In search of a new corporate adventure, one of the capital’s best-known communications executives is moving from sea to sky.
Amy MacLeod has been named vice-president of corporate communications at Canadian space technology giant MDA, the company announced this week.
“We have a great brand with a history of world-leading firsts in space and a story to tell,” says the 55-year-old University of Waterloo political science graduate, who started her new role last week.
“In some measures, it’s untold or it needs to be retold, and that’s going to be priority one.”
MacLeod had spent the past two years as VP of corporate affairs and external communications at shipbuilder Seaspan Shipyards. Deep space is virgin territory for the longtime Ottawa resident, who’d spent years working for Kanata-based telecom firms before jumping to Seaspan in 2019.
“The opportunity to learn something completely different and outside of my domain … there’s something really attractive (about) that for me,” she says.
"Talking with people about things that are larger than life and otherworldly, it just turns my brain on in a really dynamic way."
“I have everything to learn.
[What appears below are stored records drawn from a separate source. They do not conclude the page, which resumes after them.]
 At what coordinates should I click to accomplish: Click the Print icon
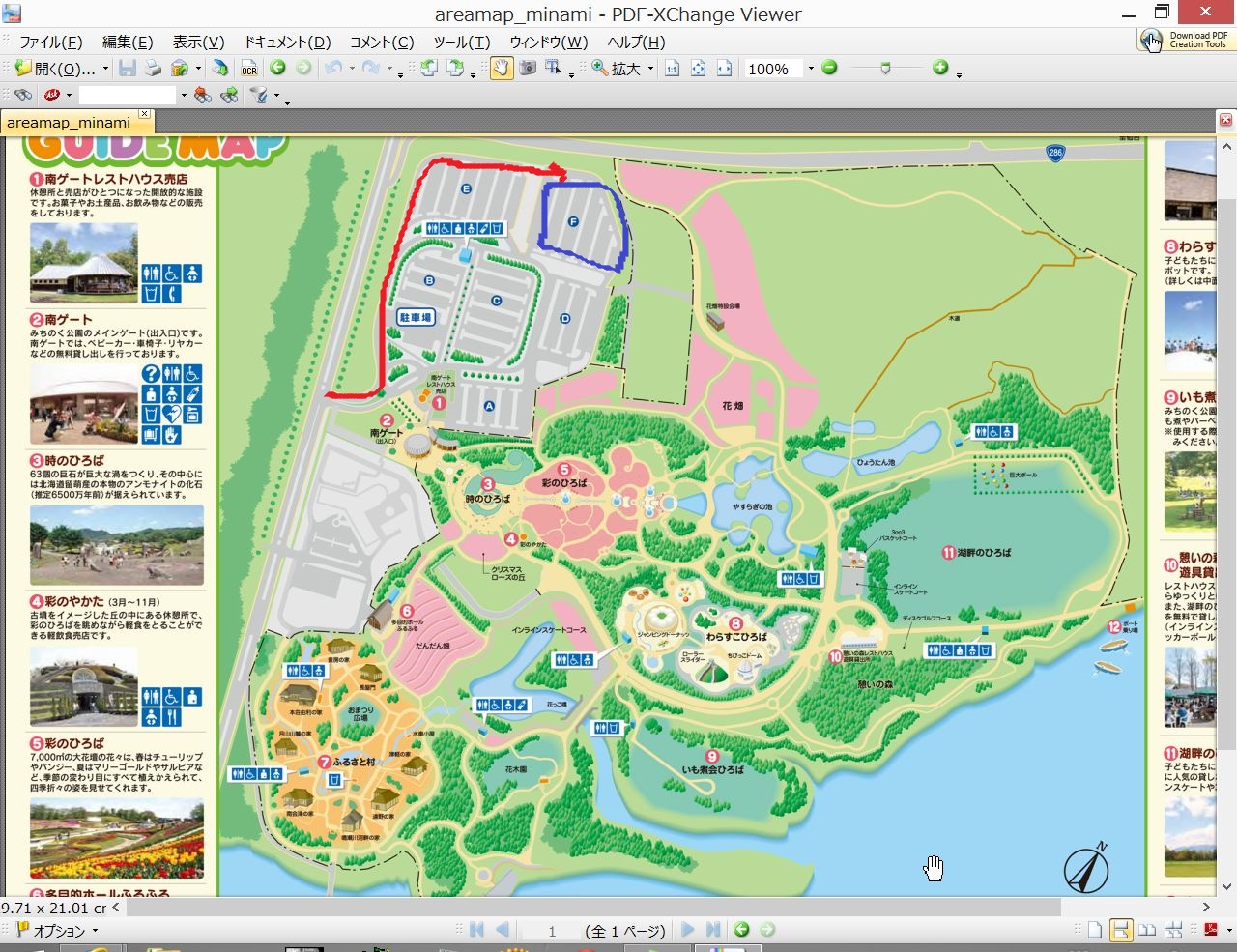(153, 69)
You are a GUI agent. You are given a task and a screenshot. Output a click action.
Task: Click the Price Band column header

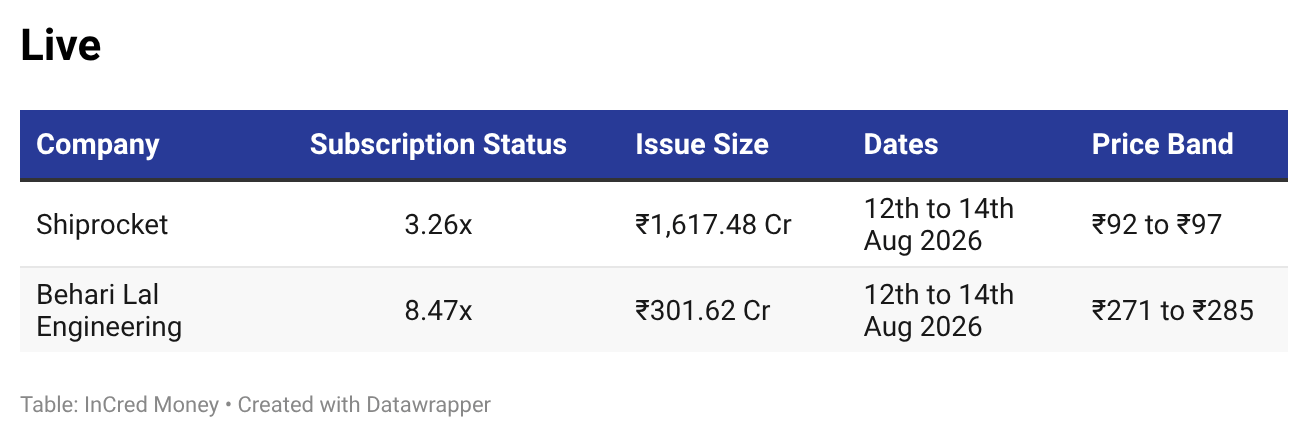(1162, 144)
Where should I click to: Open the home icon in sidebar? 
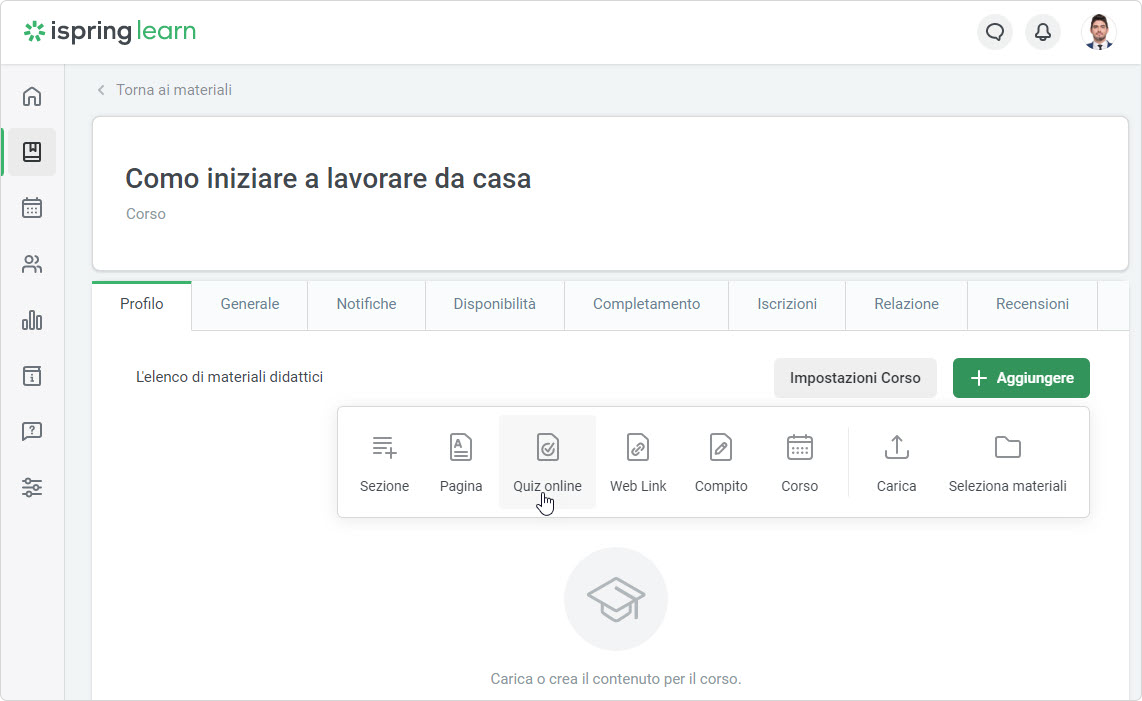click(x=32, y=96)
Talking with people about things that are larger than life and otherworldly, it just turns my brain on in a really dynamic way.”
Founded in Vancouver in 1969, MDA has evolved into one of the country’s largest space-tech enterprises. After going through several ownership changes, it made its debut as a publicly traded firm on the Toronto Stock Exchange in April.
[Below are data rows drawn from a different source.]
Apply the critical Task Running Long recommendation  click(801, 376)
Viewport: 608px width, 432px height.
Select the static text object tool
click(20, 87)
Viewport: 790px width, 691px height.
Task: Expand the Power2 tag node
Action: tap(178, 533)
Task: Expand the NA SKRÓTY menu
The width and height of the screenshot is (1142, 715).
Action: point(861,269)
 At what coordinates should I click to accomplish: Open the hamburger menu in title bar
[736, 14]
“Publicly traded is a different beast, and that’s a really good fit for me,” MacLeod says. “I really enjoy that sort of dynamic corporate environment. I love the intellectual and the communications challenges of working in a ... publicly-based (company).”
It’s another step in an eclectic professional journey for MacLeod, who began her career in Ottawa more than three decades ago as an assistant to former Liberal MP John Nunziata before becoming one of the most familiar voices in the Kanata North tech scene as an executive at Newbridge Networks, Alcatel-Lucent, General Dynamics and Mitel.
In a sense, the new job will be a return to familiar territory.
Significant Ottawa presence
MDA, which employs about 2,200 people worldwide, has a staff of 80 engineers in Ottawa and maintains an office in Kanata North. MacLeod, who lives in Stittsville and will remain based in the National Capital Region, says she expects the company to continue growing its local presence as a “second space race” triggers new opportunities for the industry.
Now headquartered in Brampton, MDA is probably best-known for manufacturing the robotic Canadarm used to service the International Space Station. The company is currently developing an updated version of the device as part of the Canadian Space Agency’s contribution to NASA’s Lunar Gateway program, a planned space station that will orbit the moon.
The firm is also playing a major supporting role in Ottawa-based Telesat’s multibillion-dollar Lightspeed program that will see nearly 300 low-Earth-orbit satellites deployed over the next several years to deliver high-speed internet to the most remote parts of the planet.
MDA will assemble and test the satellites at its Montreal plant as well as manufacture the antennas using 3D printing technology. The deal is expected to create more than 300 new jobs at the firm, and MacLeod says it’s a sign of the space industry’s “dynamic” shift from a sector built to serve government-funded exploration programs to one that creates technology for a wide range of applications here on Earth.
“The landscape has changed in the space sector, and as a result of that, MDA has a great growth opportunity,” she says. “That was really part of the attraction for me.”